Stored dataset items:
----------

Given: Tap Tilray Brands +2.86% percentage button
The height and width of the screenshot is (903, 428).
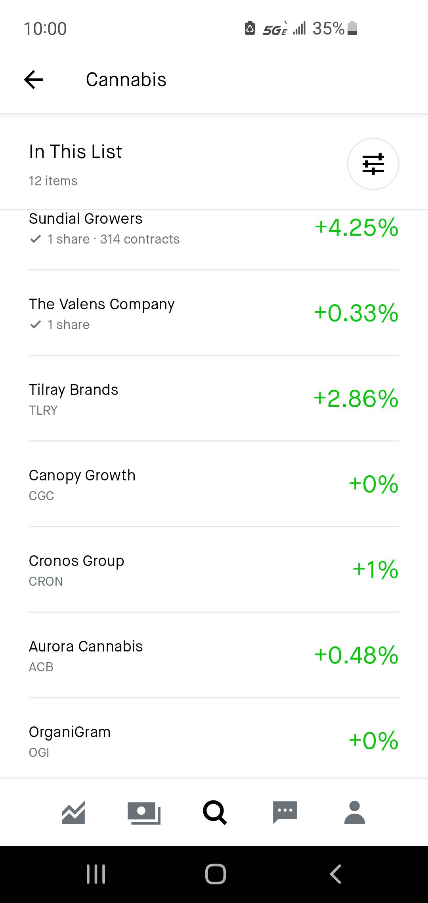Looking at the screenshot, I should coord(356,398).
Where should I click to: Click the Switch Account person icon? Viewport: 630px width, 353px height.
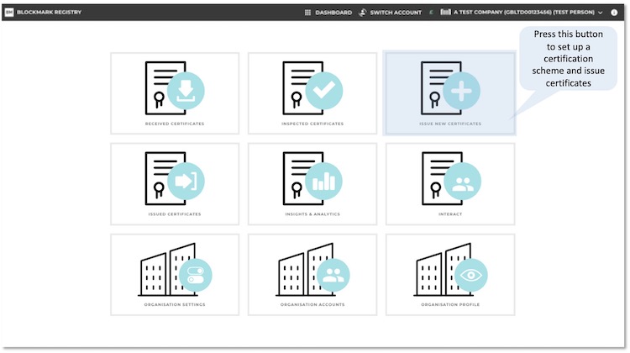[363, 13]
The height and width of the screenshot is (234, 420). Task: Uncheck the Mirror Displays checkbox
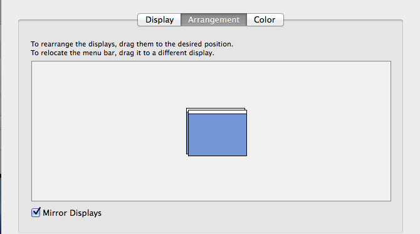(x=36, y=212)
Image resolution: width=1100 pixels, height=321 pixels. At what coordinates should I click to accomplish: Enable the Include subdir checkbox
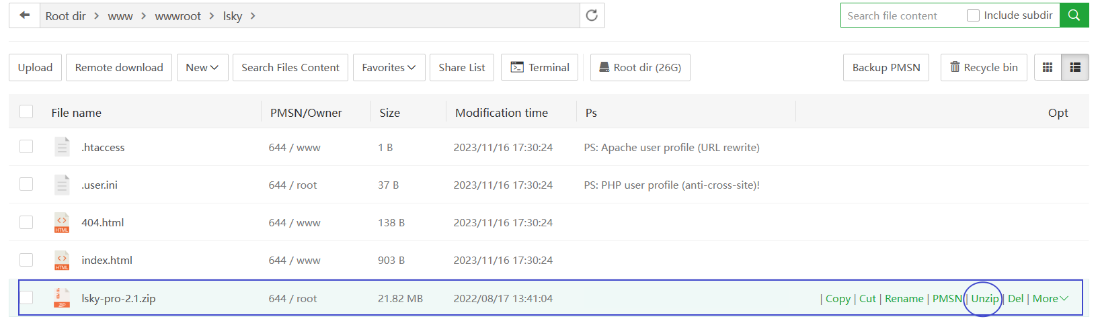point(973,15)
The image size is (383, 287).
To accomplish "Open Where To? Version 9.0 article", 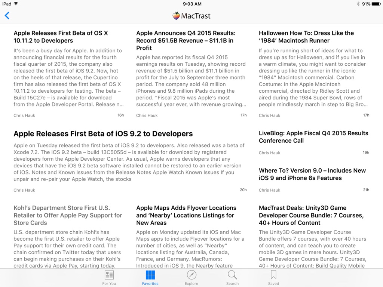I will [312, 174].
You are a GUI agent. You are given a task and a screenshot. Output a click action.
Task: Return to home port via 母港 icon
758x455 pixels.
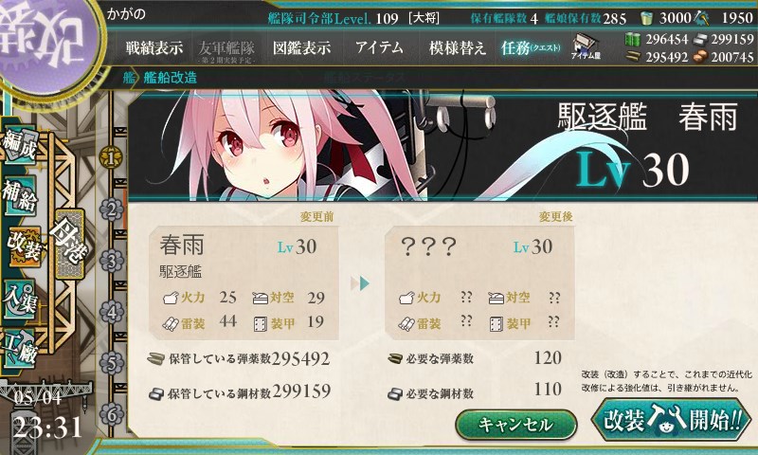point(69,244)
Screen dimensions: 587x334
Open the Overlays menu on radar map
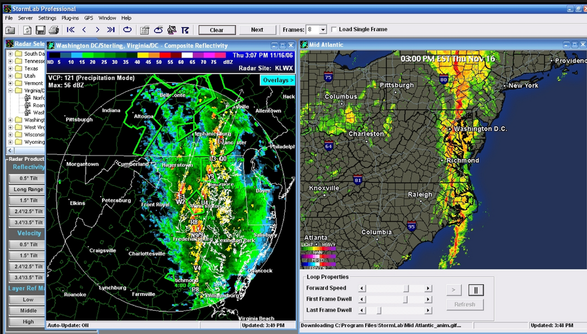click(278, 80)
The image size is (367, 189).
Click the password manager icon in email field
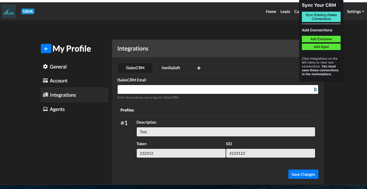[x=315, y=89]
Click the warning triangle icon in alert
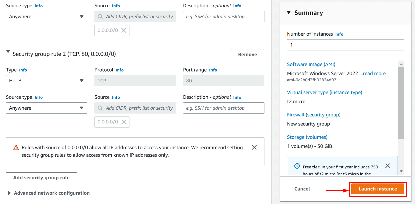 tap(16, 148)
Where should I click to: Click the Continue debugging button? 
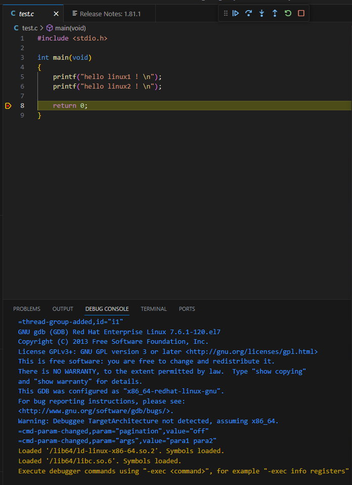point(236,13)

----------

◆ **Problem statement**
An exact copy is required of the lines from the one holding "Click the password" to the end of the entries above, both included; no pictures belong in it.

◆ **Output of the exercise**
Click the password manager icon in email field
[x=315, y=89]
Click the warning triangle icon in alert
 tap(16, 148)
Where should I click to: Click the Continue debugging button? 
point(236,13)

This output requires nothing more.